--- To do ---
For the records below, output every line from the one holding "This screenshot has width=586, height=301." through the final line, unaltered, and no other lines.

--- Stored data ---
= Beginning of Section =

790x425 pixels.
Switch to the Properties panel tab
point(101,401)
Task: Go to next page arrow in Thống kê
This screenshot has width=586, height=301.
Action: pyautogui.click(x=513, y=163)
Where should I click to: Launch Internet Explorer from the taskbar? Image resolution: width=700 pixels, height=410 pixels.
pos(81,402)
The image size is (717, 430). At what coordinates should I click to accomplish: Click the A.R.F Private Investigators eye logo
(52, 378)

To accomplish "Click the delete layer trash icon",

= End of Section =

--- Answer for this exercise ---
This screenshot has width=586, height=301.
Action: pyautogui.click(x=513, y=163)
Where should I click to: Launch Internet Explorer from the taskbar? Image resolution: width=700 pixels, height=410 pixels.
pos(81,402)
The image size is (717, 430). At what coordinates should I click to accomplish: Click the A.R.F Private Investigators eye logo
(52, 378)

To accomplish "Click the delete layer trash icon",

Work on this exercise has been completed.